§ **WORK ORDER**
Return exactly the span of lines in the following data that opens with the line containing "Click the not" and closes with the line containing "has width=530, height=265.". Include nothing else.

(Collected data)
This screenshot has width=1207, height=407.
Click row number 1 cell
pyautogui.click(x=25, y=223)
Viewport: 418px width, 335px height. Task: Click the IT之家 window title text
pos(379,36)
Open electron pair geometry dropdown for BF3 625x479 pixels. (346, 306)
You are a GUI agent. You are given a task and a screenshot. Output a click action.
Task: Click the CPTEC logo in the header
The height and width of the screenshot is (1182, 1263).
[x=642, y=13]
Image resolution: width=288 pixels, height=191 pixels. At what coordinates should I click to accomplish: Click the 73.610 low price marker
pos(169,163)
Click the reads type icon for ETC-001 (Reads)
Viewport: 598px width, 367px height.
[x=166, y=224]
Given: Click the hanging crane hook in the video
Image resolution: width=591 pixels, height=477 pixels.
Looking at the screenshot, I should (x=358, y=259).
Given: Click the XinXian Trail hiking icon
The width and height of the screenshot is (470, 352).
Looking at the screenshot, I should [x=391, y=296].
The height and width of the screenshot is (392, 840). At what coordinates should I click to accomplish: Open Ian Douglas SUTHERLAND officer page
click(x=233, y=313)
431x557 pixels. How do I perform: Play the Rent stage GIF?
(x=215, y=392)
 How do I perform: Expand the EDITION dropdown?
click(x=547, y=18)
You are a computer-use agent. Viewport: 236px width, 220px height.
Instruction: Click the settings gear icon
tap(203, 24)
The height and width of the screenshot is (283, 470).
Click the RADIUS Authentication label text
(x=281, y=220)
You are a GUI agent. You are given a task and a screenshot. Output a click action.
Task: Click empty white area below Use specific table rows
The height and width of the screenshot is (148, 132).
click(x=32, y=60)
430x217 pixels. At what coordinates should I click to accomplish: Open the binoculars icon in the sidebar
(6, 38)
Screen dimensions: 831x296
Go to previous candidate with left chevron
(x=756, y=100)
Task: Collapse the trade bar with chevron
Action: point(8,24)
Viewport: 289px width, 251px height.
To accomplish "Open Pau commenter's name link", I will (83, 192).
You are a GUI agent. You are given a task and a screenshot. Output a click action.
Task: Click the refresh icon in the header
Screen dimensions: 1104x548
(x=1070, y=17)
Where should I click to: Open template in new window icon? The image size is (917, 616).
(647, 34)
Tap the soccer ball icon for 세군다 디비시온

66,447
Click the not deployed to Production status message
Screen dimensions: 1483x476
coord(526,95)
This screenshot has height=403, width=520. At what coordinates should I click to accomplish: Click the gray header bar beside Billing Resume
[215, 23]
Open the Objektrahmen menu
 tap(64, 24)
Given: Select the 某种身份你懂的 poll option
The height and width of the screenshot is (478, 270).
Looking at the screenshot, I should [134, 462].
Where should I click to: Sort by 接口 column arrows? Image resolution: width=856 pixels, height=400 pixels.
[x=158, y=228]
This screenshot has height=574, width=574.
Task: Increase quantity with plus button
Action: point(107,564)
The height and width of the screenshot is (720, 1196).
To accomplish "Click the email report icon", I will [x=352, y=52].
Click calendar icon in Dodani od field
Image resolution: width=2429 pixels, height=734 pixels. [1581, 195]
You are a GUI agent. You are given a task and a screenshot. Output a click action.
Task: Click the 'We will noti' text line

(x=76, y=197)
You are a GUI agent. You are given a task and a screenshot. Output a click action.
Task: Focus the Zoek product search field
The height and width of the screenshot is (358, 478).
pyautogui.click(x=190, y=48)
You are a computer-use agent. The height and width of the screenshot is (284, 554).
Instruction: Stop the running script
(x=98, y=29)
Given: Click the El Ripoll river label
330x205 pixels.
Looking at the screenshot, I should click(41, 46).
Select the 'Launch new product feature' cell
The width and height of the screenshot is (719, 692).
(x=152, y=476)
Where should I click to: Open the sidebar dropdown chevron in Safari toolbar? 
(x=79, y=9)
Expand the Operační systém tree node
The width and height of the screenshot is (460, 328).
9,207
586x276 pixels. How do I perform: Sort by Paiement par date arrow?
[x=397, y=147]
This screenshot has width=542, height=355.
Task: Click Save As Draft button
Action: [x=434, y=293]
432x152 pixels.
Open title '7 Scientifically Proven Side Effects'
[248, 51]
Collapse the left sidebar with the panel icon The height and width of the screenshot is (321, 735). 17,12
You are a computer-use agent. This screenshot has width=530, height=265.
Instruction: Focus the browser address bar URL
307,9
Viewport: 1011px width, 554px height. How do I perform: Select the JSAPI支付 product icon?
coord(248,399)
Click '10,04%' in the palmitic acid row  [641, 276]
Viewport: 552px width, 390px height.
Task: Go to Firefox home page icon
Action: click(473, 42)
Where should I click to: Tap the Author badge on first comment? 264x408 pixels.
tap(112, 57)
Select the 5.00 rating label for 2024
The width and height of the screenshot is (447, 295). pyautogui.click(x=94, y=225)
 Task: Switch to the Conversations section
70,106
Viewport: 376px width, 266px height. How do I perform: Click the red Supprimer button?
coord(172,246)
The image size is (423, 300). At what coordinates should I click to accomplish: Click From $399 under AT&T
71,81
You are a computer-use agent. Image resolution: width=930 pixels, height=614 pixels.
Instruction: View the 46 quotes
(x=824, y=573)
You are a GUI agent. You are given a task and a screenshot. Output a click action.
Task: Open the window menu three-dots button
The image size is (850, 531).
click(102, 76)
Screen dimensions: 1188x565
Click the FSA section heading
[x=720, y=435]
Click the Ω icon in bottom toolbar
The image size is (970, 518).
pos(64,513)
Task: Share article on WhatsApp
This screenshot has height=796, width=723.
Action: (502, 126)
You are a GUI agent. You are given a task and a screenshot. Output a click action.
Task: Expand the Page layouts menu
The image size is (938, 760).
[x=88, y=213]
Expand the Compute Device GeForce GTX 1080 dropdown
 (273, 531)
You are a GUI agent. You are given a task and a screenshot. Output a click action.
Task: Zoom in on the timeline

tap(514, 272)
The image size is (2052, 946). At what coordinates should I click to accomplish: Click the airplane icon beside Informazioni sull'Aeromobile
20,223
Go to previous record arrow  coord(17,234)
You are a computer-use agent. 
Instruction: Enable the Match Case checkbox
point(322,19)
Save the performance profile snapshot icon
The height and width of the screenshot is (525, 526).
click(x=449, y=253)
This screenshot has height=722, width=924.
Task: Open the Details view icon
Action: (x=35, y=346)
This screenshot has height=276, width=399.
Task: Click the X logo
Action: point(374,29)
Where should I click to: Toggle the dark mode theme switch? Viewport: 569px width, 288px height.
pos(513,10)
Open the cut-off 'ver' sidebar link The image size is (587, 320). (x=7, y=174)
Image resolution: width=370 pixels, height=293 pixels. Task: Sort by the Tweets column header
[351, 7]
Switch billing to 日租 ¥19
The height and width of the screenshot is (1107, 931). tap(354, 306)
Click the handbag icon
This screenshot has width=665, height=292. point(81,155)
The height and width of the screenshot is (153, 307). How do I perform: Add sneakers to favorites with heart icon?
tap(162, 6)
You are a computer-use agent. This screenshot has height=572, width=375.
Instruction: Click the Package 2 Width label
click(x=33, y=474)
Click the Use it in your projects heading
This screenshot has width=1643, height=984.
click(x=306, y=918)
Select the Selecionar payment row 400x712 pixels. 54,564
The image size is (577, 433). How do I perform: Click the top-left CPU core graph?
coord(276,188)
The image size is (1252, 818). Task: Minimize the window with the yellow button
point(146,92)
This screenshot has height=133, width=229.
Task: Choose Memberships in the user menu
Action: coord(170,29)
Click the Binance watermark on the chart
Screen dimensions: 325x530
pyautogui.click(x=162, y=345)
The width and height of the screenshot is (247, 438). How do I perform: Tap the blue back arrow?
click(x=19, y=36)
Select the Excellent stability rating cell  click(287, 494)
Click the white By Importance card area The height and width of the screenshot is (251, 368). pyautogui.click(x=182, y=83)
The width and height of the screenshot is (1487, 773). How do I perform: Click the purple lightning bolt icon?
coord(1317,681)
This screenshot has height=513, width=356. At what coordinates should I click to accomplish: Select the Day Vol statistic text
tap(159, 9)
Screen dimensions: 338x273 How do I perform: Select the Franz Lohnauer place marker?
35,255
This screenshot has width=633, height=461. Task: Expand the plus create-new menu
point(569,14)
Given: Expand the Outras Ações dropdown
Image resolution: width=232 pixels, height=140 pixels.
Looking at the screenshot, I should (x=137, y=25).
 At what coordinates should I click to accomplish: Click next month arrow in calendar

§ **OUTPUT FOR THIS EXERCISE**
Click the not deployed to Production status message
Screen dimensions: 1483x476
coord(526,95)
This screenshot has height=403, width=520. At what coordinates should I click to accomplish: Click the gray header bar beside Billing Resume
[215, 23]
Open the Objektrahmen menu
 tap(64, 24)
Given: Select the 某种身份你懂的 poll option
The height and width of the screenshot is (478, 270).
Looking at the screenshot, I should [134, 462].
Where should I click to: Sort by 接口 column arrows? Image resolution: width=856 pixels, height=400 pixels.
[x=158, y=228]
This screenshot has height=574, width=574.
Task: Increase quantity with plus button
Action: point(107,564)
The height and width of the screenshot is (720, 1196).
To accomplish "Click the email report icon", I will [x=352, y=52].
Click calendar icon in Dodani od field
Image resolution: width=2429 pixels, height=734 pixels. [1581, 195]
You are a GUI agent. You are given a task and a screenshot. Output a click action.
Task: Click the 'We will noti' text line

(x=76, y=197)
You are a GUI agent. You are given a task and a screenshot. Output a click action.
Task: Focus the Zoek product search field
The height and width of the screenshot is (358, 478).
pyautogui.click(x=190, y=48)
You are a computer-use agent. The height and width of the screenshot is (284, 554).
Instruction: Stop the running script
(x=98, y=29)
Given: Click the El Ripoll river label
330x205 pixels.
Looking at the screenshot, I should click(41, 46).
Select the 'Launch new product feature' cell
The width and height of the screenshot is (719, 692).
(x=152, y=476)
Where should I click to: Open the sidebar dropdown chevron in Safari toolbar? 
(x=79, y=9)
Expand the Operační systém tree node
The width and height of the screenshot is (460, 328).
9,207
586x276 pixels. How do I perform: Sort by Paiement par date arrow?
[x=397, y=147]
This screenshot has width=542, height=355.
Task: Click Save As Draft button
Action: [x=434, y=293]
432x152 pixels.
Open title '7 Scientifically Proven Side Effects'
[248, 51]
Collapse the left sidebar with the panel icon The height and width of the screenshot is (321, 735). 17,12
You are a computer-use agent. This screenshot has width=530, height=265.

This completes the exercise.